▶ [Record extracts]:
#####

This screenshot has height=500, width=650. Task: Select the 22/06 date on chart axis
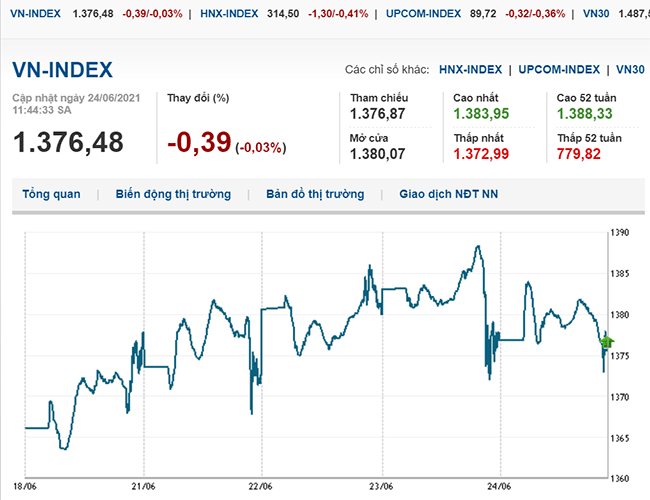pyautogui.click(x=261, y=486)
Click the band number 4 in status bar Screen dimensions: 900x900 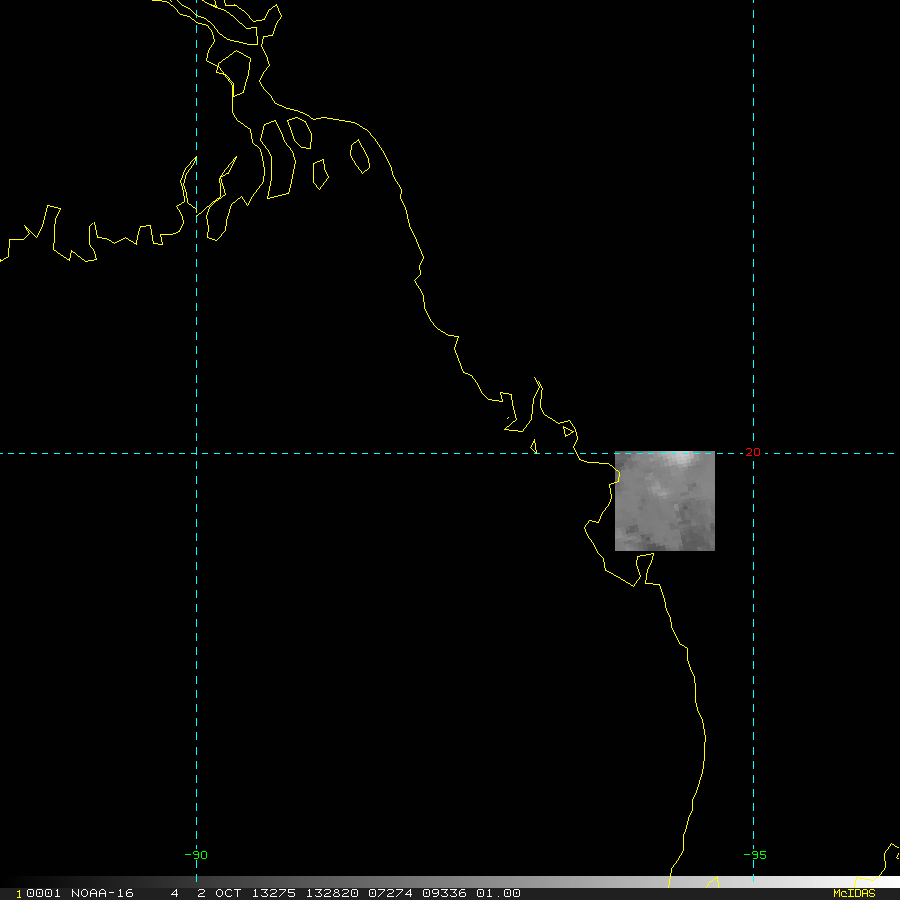pos(174,893)
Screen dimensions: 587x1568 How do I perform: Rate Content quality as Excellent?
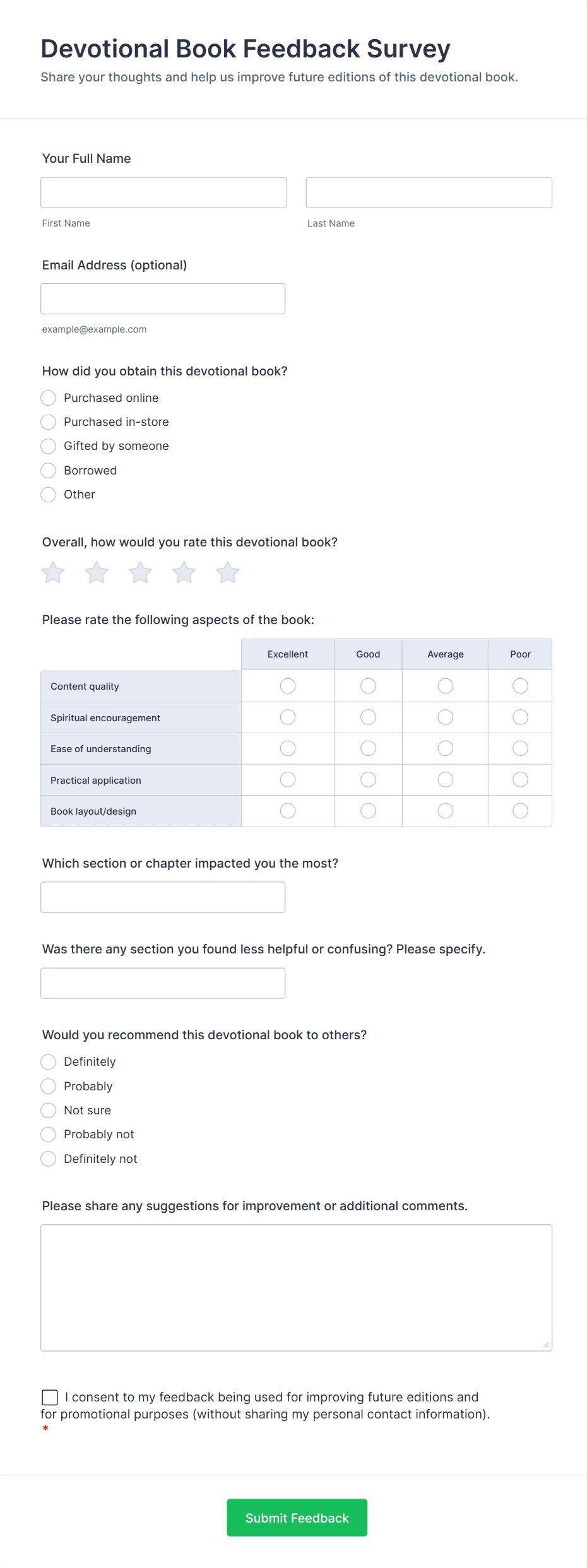pos(287,685)
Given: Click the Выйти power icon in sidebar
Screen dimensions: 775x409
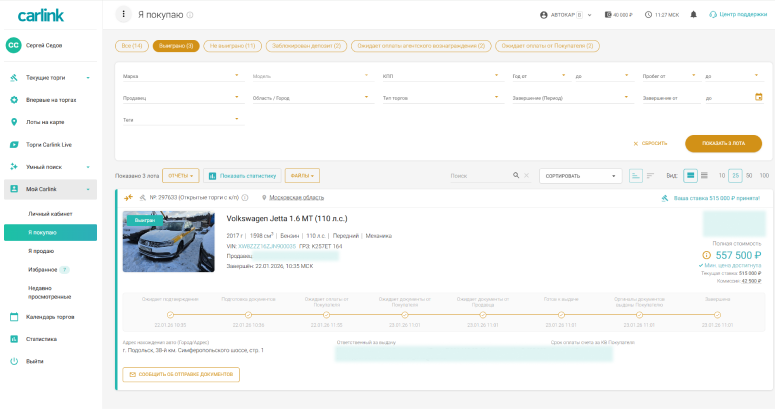Looking at the screenshot, I should tap(15, 361).
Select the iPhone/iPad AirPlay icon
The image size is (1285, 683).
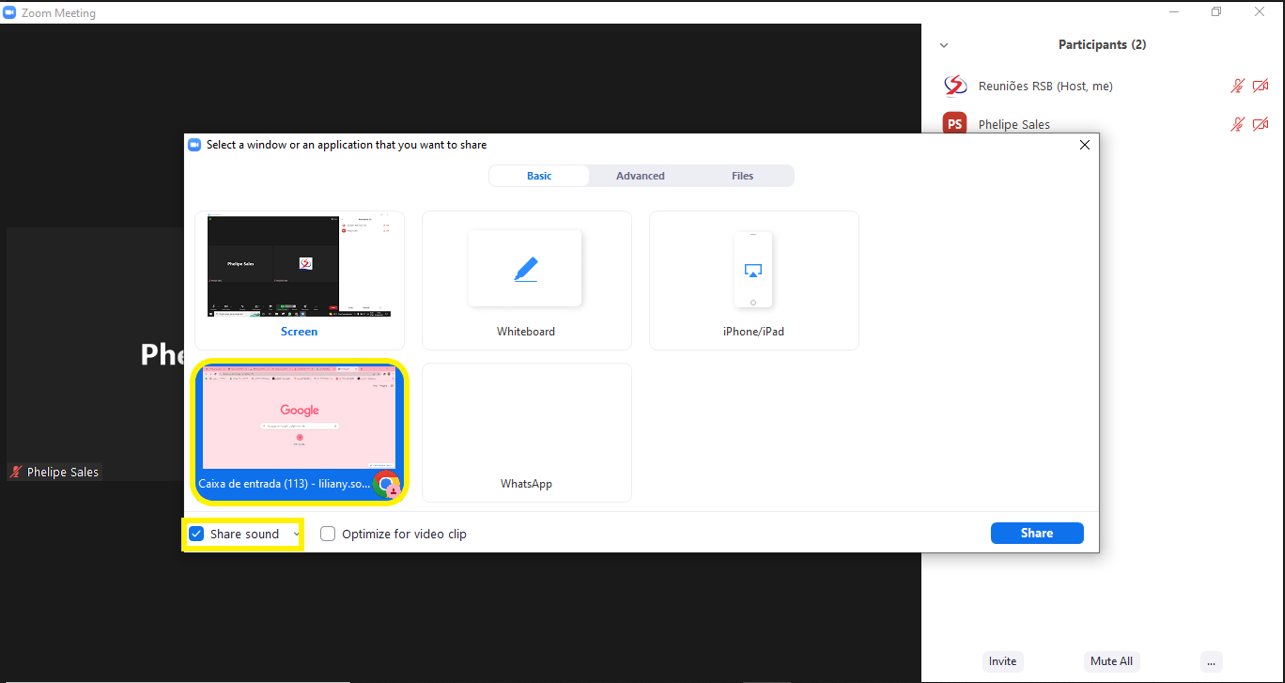click(x=753, y=271)
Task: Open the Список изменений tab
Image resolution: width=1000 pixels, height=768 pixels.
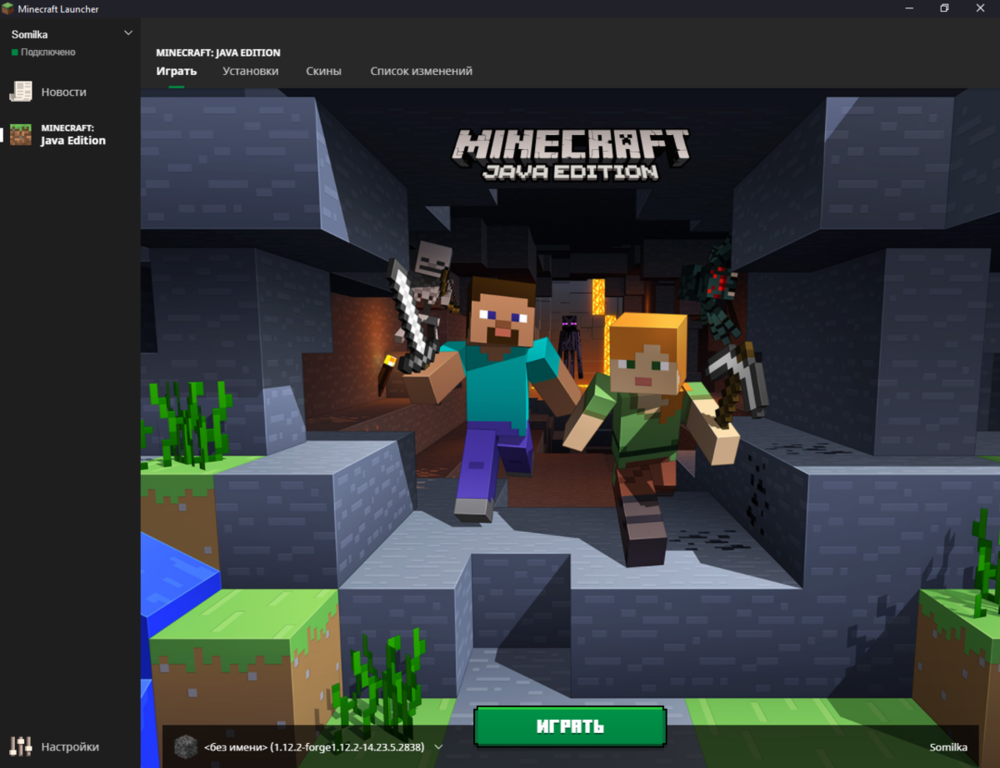Action: coord(421,71)
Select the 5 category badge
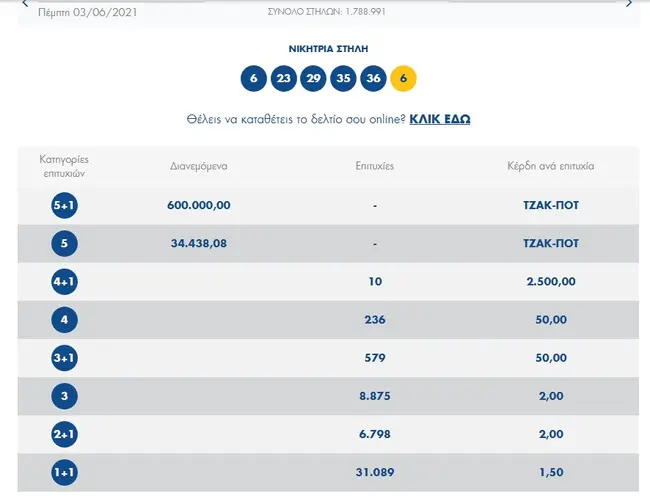This screenshot has width=650, height=496. click(x=65, y=243)
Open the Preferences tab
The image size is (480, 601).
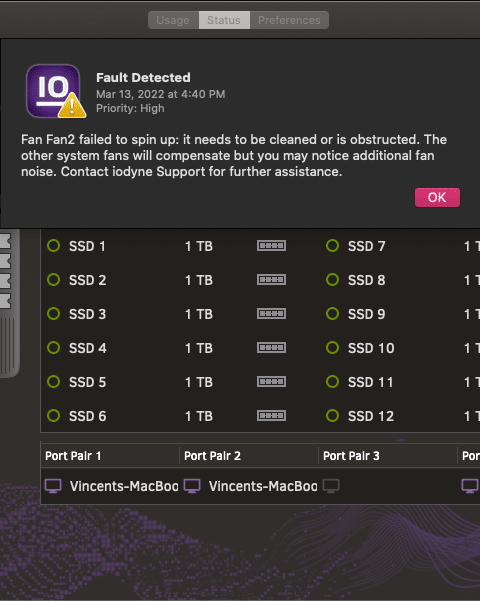[x=289, y=20]
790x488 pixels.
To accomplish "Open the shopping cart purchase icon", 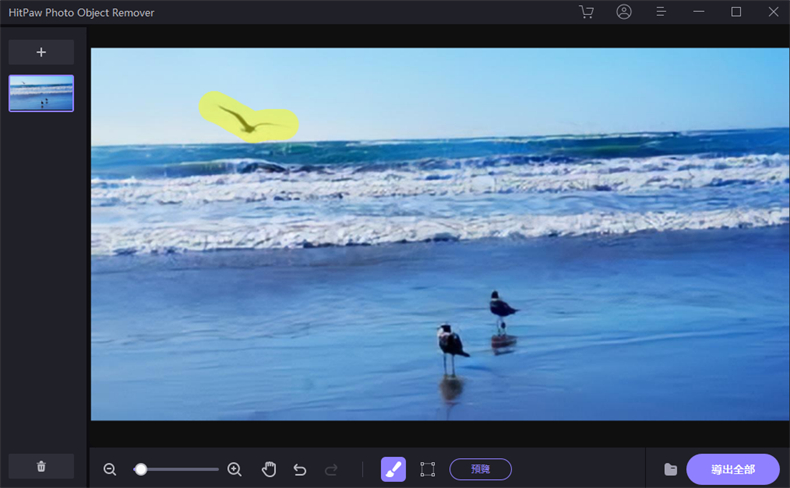I will [586, 12].
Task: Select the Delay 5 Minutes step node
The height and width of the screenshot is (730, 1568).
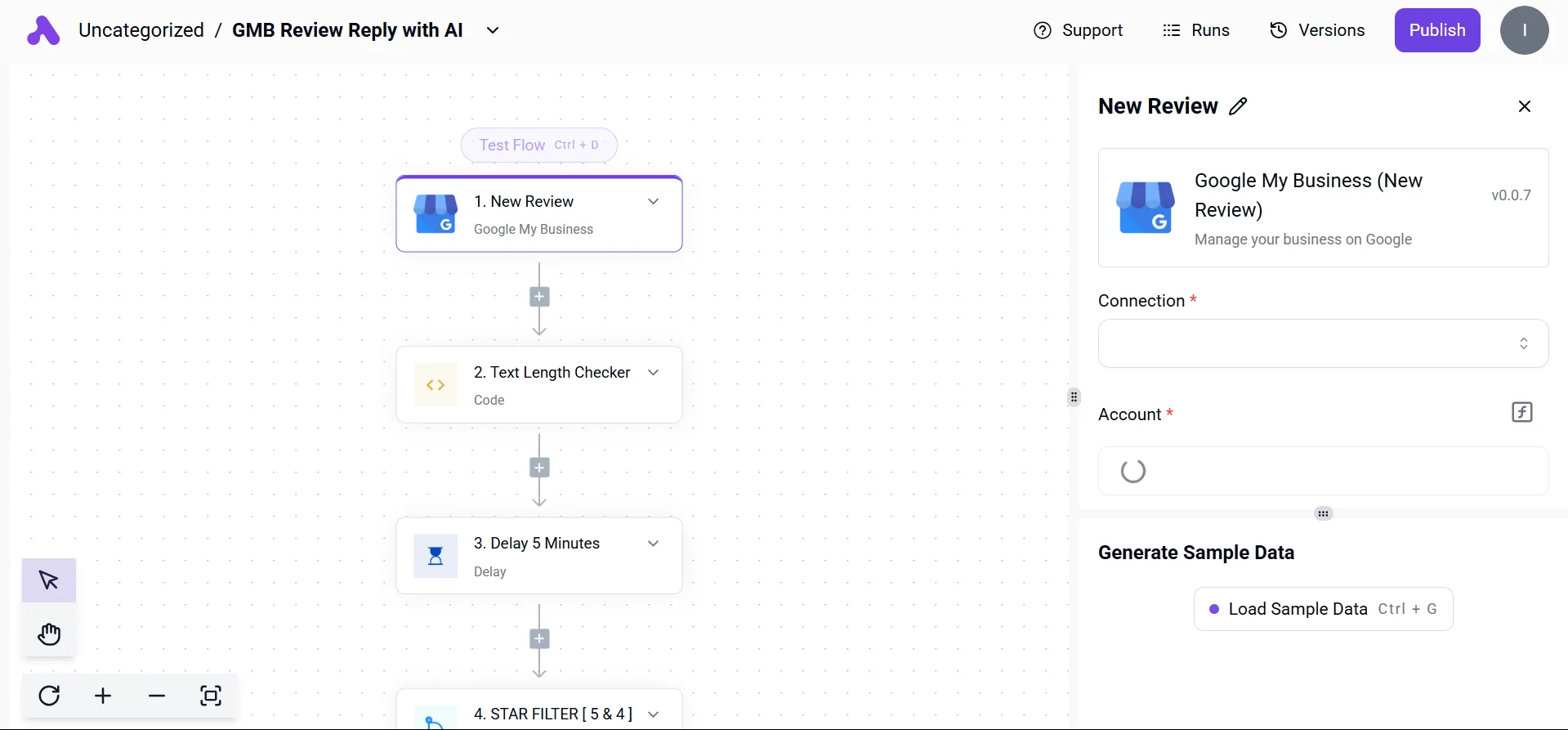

#####

How would the lines above read from the one with "Image resolution: width=1000" to the one with "790x488 pixels.", inclusive, with no pictures? Write them out exactly.

▶ [The completed task]:
Image resolution: width=1000 pixels, height=768 pixels.
Action: coord(421,71)
Select the 5 category badge
This screenshot has width=650, height=496. click(x=65, y=243)
Open the Preferences tab
The image size is (480, 601).
[x=289, y=20]
790x488 pixels.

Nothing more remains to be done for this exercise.